Study: Dry climates aid airborne viruses
CU findings could explain why people are more susceptible in areas with low humidity
Colorado’s dry climate is ideal for airborne viruses to survive, according to a new study published in PNAS Nexus by researchers at the University of Colorado, potentially explaining why people who live in dry climates are more susceptible to such infections.
This study, which incorporated a live coronavirus that does not cause COVID-19, showed that airborne viral particles in artificial saliva remain infectious for nearly twice as long in a drier climate than in a humid one.
The research was conducted by watching how the virus in artificial saliva reacted to different relative humidity climates
The researchers set the humidity inside a bioaerosol chamber to 60%, 40% and 25%. At 60% and 40% humidity, the number of virus particles in saliva dropped by half in an hour. At 25%, which is Colorado’s average relative humidity, it took two hours for the number of particles to drop by half.
“This study is very relevant to Colorado because we have such low relative humidity,” study coauthor Marina Nieto- Caballero said. “We were honestly not expecting that lower relative humidity would double the infectious potential of the virus.
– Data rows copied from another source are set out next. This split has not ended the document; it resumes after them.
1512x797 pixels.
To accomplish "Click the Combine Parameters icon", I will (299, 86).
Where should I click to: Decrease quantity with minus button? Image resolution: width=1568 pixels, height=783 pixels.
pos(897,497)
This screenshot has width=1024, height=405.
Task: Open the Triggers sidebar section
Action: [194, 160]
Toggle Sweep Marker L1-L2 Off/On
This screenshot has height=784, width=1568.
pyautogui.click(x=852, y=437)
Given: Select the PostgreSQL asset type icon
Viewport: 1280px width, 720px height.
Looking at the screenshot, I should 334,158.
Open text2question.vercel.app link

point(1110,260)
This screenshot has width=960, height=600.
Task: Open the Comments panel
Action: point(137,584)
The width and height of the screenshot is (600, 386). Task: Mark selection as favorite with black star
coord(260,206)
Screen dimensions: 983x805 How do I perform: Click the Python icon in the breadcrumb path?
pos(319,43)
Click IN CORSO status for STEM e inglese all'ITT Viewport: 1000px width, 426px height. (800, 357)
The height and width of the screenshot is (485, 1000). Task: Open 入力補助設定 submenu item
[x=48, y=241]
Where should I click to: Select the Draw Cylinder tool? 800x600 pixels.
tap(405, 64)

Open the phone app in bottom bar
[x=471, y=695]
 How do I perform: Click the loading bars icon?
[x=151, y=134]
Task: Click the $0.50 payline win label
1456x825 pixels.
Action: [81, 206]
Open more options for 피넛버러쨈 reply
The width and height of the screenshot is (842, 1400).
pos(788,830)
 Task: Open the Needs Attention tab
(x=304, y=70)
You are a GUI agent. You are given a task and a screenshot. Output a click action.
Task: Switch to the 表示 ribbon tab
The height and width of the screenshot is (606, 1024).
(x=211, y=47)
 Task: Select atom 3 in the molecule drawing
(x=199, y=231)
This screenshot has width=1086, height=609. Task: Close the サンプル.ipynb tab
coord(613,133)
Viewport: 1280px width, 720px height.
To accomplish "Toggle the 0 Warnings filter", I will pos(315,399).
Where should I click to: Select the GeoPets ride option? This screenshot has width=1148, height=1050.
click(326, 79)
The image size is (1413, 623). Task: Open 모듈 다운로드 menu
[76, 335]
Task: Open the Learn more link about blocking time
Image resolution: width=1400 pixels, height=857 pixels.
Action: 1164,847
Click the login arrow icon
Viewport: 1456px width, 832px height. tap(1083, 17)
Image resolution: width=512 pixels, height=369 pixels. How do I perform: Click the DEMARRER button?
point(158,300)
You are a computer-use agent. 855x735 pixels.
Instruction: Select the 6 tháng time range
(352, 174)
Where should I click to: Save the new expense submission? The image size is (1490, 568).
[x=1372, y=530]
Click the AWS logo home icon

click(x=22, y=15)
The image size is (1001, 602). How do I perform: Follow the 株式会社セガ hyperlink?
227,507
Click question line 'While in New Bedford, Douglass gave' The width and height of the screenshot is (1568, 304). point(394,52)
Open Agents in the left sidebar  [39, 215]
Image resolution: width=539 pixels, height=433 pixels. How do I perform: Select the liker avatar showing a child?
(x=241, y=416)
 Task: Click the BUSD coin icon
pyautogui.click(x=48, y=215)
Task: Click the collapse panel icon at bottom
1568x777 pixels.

That was something that surprised us.
he study also found that at lower relative humidity saliva has a significant protective effect on airborne murine coronavirus because the saliva formed a gelatinous shield around the particles, providing extra protection.
Mark Hernandez, the study’s senior author, operates a lab at CU known for its chamber that aerosolizes “bad stuff,” such as whooping cough and tuberculosis.
Hernandez got the opportunity to do this study in 2020, during the early stages of the pandemic.
Phi lanthropists donated money to Hernandez to study the virus — not to work on developing a vaccine, but to research how the pandemic was spreading. Although Hernandez donated some of the research money to provide Colorado elementary and secondary schools with air purifiers; most of it went to adapting his lab to the new study.
Hernandez said the study got two strokes of luck: a specialized instrument that is able to catch airborne microbes becoming available just in time for the study, and an Uruguayan virologist getting stuck in Colorado because of COVID-19, making him available to join the research.
The new instrument improved the quality of the team’s research because it better protected the quality of the collected microbes for counting than previously available instruments. That quality helped improve the accuracy of the team’s findings on infectious levels.
Eddie Fuques Villalba, now studying for his PH.D. in microbiology at Oregon State University, was the “perfect addition to the team,” Hernandez said, pointing to his work with viruses during his undergraduate studies in Uruguay and working with earlier coronavirus strains and their effects on chickens.
Hernandez’s team also included three former CU students who returned to participate in the study, including Nieto- Caballero, now a researcher at Colorado State University.
To combat virus survival rates in dry climates such as Colorado’s, the study suggests increasing the use of air filters and ventilation in rooms.
“We need to learn to adapt. And you see it everywhere. Climate change, energy, health, right?” Hernandez said.
“Civilization needs to learn to adapt to these major changes, the pandemic just being one of them.”